Hyperbaric oxygen therapy (HBOT) involves breathing high concentrations of oxygen at increased ambient pressure, typically 100% oxygen at 1.9 bar and 2.8 bar. For some conditions, even higher pressures may be needed. It is necessary to know the approved conditions for hyperbaric medical therapy because HBOT has a wide range of accepted medical uses, which vary depending on the country. These conditions range from decompression sickness and carbon monoxide poisoning to thermal burns and necrotizing fasciitis.

HBOT works in several ways to provide therapeutic effects:
- The raised pressure shrinks gas bubbles in the blood and tissues by compression, and helps dissolve physiologically inert gas in the bubbles in conditions like decompression sickness and air embolism;
- Breathing 100% oxygen under pressure helps to create favorable concentration gradients, also known as the oxygen window, making it easier to eliminate unwanted gases dissolved in the body tissues.
- High partial pressures of oxygen also boosts the blood's ability to carry oxygen by increasing the concentration of oxygen dissolved in the plasma, providing more oxygen to the tissues than they would receive through normal haemoglobin transport, allowing more oxygen to reach tissues with low oxygen levels.
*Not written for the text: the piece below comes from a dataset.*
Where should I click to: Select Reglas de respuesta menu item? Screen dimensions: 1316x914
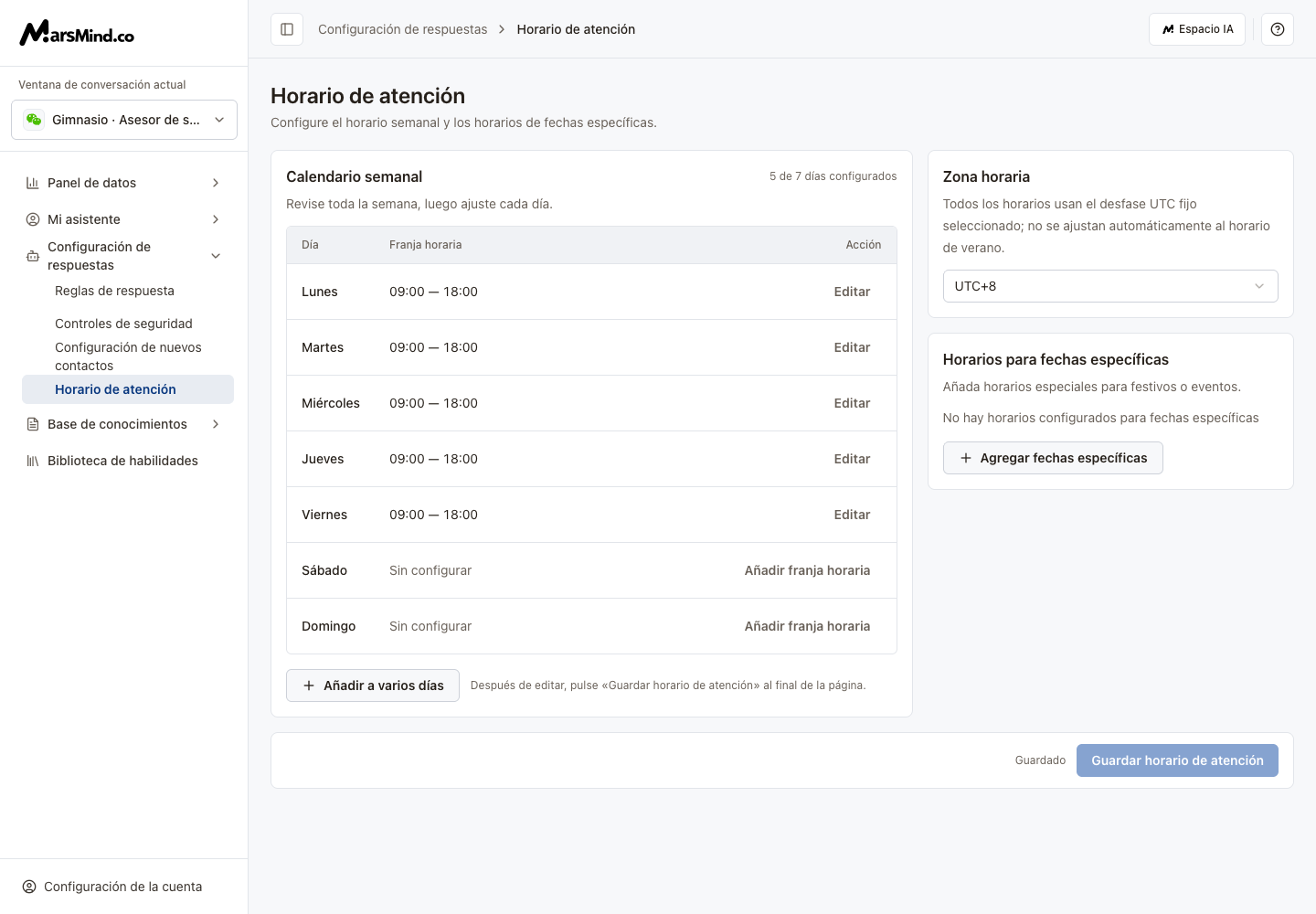click(114, 291)
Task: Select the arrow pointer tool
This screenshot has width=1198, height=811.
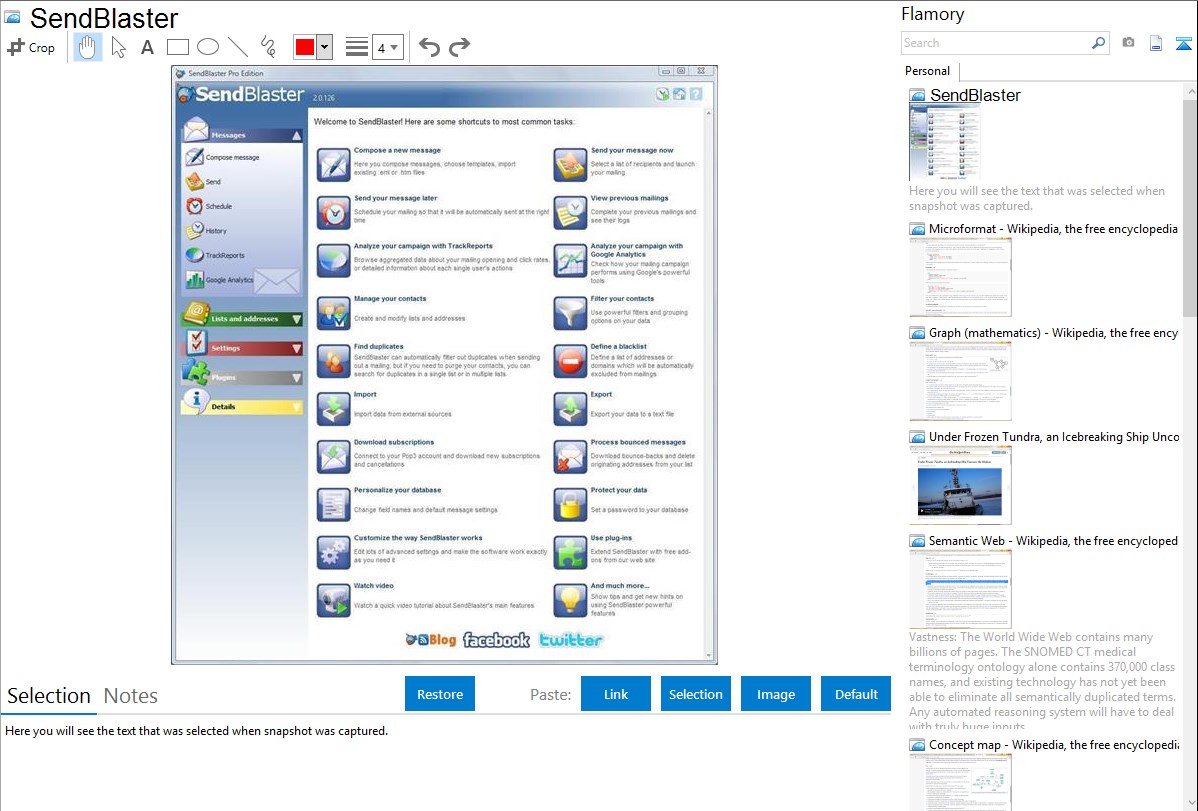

This is important for treating conditions such as carbon monoxide poisoning, where the haemoglobin is disabled, and ischemic injuries where perfusion is poor.

==Occupational hazards==

The hyperbaric environment exposes people to specific hazards, with their associated risks of adverse consequences. The hyperbaric nurse must understand these hazards, and know how to minimise the risks and mitigate the consequences, both for themself, other clinical staff, and the patient. This includes risks for healthy people and the contraindications for hyperbaric medicine.

- One common issue is middle ear barotrauma (MEBT), which happens when the gas volume in the middle ear changes and the pressure difference across the eardrum is not adequately equalised.
- Dental implants can become less stable with repeated exposure to hyperbaric environments.
- If someone has untreated pneumothorax, HBOT raises a high risk of tension pneumothorax during decompression.
- Acute oxygen toxicity can happen when oxygen partial pressure is too high. There is considerable personal variability in sensitivity, so it is important to manage it carefully. If symptoms occur it may be necessary to reduce oxygen exposure by increasing air breaks or changing the treatment pressure.
- Over prolonged multiple treatments, chronic oxygen toxicity can affect lung function.
- Exposure to high partial pressures of oxygen is known to cause temporary myopia and can accelerate development of cataracts over the long term.
- It is also important to take precautions against chamber fire, like making sure there are no combustible materials exposed to high partial pressures of oxygen, and that patients follow safety protocols, including removing makeup and preventing static discharge.